Eulogies & Obituaries

Giving a meaningful eulogy, or writing an obituary, can be a nerve-wracking situation for even the most accomplished public speaker. Below we have gathered some resources to help you along the way.


Giving a meaningful, moving eulogy can be a nerve-wracking situation for even the most accomplished public speaker, but it doesn't have to be.  How can you summarize somebody’s life in a few short minutes, and yet be both somber and funny at the same time? Writing and delivering a eulogy is a therapeutic tool to help deal with your grief, and being chosen to give a eulogy is an honor and should be treated that way.  Here are some tips for writing and delivering an eloquent and memorable eulogy.

  • Gather information.  Talk with family members, close friends and co-workers to get important information on the deceased.  Some important information to include in the eulogy is the person's family and other close relationships, their education/career, hobbies or special interests, places the person lived or traveled to, and any special accomplishments they had.
  • Organize your thoughts.  Jot down your ideas by whatever means are most comfortable and familiar to you.  Create an outline of your speech, and fill in the information that you gathered about the person.
  • Write it down.  This is not a toast at a wedding where you can make off the cuff remarks, and you should not ad lib a eulogy.  Writing it all down allows you to include and remember every detail you wanted in your eulogy.  When you bring a copy of your eulogy to the podium, make sure it is easy to read.  Print it out in a large font or, if it is hand-written, leave a few spaces between the lines.  Keep in mind the length of your eulogy; it’s best to keep things on the short side, especially if there are other speakers.
  • Review and revise.  Your first draft will not be your last.  When you think you are done, sleep on it, and look it over in the morning when your mind is fresh again.  That will be the time to make any necessary revisions.
  • Practice, practice, practice.  Read over your eulogy several times in order to become familiar with it.  Practice in front of a mirror, read it to your friends or family, and have them give you feedback.  Become familiar with your speech so you can recite it without making it look like you’re reading from a script.  The more practice you have, the more comfortable you will be. 
  • Make them laugh, but be respectful.  A funeral is not a roast; however, there is room for humor in your eulogy.  Fondly remember a personnel story that can relate to everyone.  Keep it appropriate, as there will be children and the elderly there that may not share the same sense of humor.  Laughter is truly the best medicine, and some well placed humor will help people cope and will bring back fond memories of the deceased.
  • Don’t be afraid to show emotion.  Funerals are an extremely emotional event.  Nobody expects you not to shed a few tears.  However, if you feel that you will be too strongly overcome by your emotions, have a back-up plan in place to have someone you trust deliver the eulogy for you.  Give them a copy well in advance if you feel this may be the case.
  • Have a glass of water as well as tissues handy.


Writing an obituary is a difficult and emotional task.

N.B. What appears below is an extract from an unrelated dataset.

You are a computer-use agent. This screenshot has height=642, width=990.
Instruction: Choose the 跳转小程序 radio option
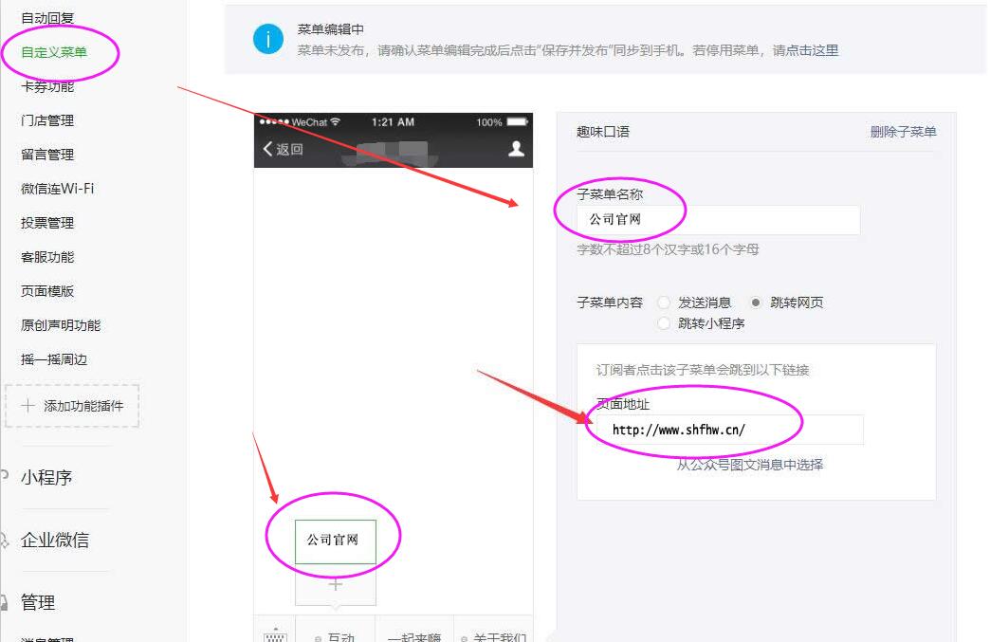click(664, 323)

First, you will need to gather information from family and friends of the deceased about their childhood, education, career, hobbies and interests. As well, speak to the funeral home to receive any important information on the date, time and location of any funeral service, or other funeral related events.  

Remember most newspapers charge by the word. The arranging funeral director will help you create on obituary but you can make any adjustments you may feel necessary.